*** SELECTED EXCERPT Section Begins ***

News | January 16, 2023

Biocontrol Yeast Meyerozyma Guilliermondii 37 Controls Kiwifruit Soft Rot

Postharvest kiwifruit is susceptible to various fungal pathogens, especially soft rot, causing massive industry losses. Due to scientific concerns about consumer health and the ecosystem, as well as rising constraints on the application of chemical fungicides, extensive research has been conducted on safe and effective biocontrol agents. Several studies have found that biocontrol yeast is efficient against blue mold, gray mold, and black rot of kiwifruit. However, there are few reports on biocontrol yeast against kiwifruit postharvest soft rot caused by Botryosphaeria dothidea and Diaporthe actinidiae, as well as potential mechanisms.

Researchers from the Wuhan Botanical Garden of the Chinese Academy of Sciences, together with collaborators from Huazhong Agricultural University, have screened 1,113 yeast strains and identified an antagonistic yeast, Meyerozyma guilliermondii 37, which can effectively inhibit kiwifruit soft rot, and significantly reduce natural decay in stored kiwifruit without affecting soft-ripe quality.

According to the researchers, M. guilliermondii 37 significantly inhibited the spore germination rate of the pathogen to 28.52% and decay incidence rate to 42.11% in artificially infected kiwifruit. And the cell-free supernatant had no obvious inhibitory effect on pathogens, indicating that M. guilliermondii 37 had no direct inhibitory effect against the two pathogens.

*** SELECTED EXCERPT Section Ends ***
*** INPUT DATA Section Begins ***

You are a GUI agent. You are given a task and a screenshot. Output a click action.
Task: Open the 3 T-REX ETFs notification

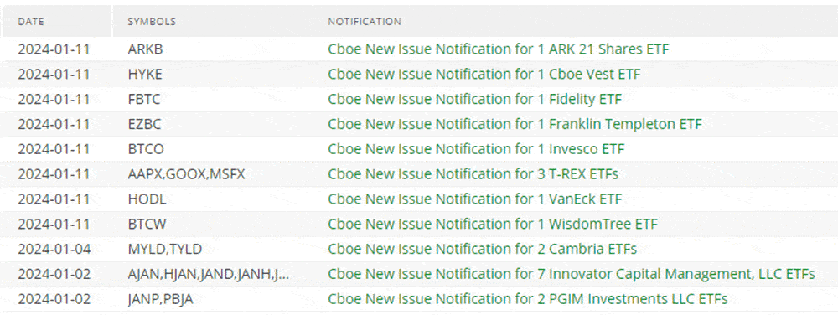pos(473,174)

*** INPUT DATA Section Ends ***

_EXPLORE THE MATERIAL_:
**1)** According to the news item on kiwifruit soft rot, how many yeast strains did the researchers screen?
**2)** From the news item on kiwifruit soft rot, set down word for word the passage starting with "Researchers from the" and going on through "affecting soft-ripe quality.".
**3)** List every kiwifruit disease named in the news item on kiwifruit soft rot.

_LIST OF SOLUTIONS_:
**1)** 1,113

**2)**
Researchers from the Wuhan Botanical Garden of the Chinese Academy of Sciences, together with collaborators from Huazhong Agricultural University, have screened 1,113 yeast strains and identified an antagonistic yeast, Meyerozyma guilliermondii 37, which can effectively inhibit kiwifruit soft rot, and significantly reduce natural decay in stored kiwifruit without affecting soft-ripe quality.

**3)** soft rot, blue mold, gray mold, black rot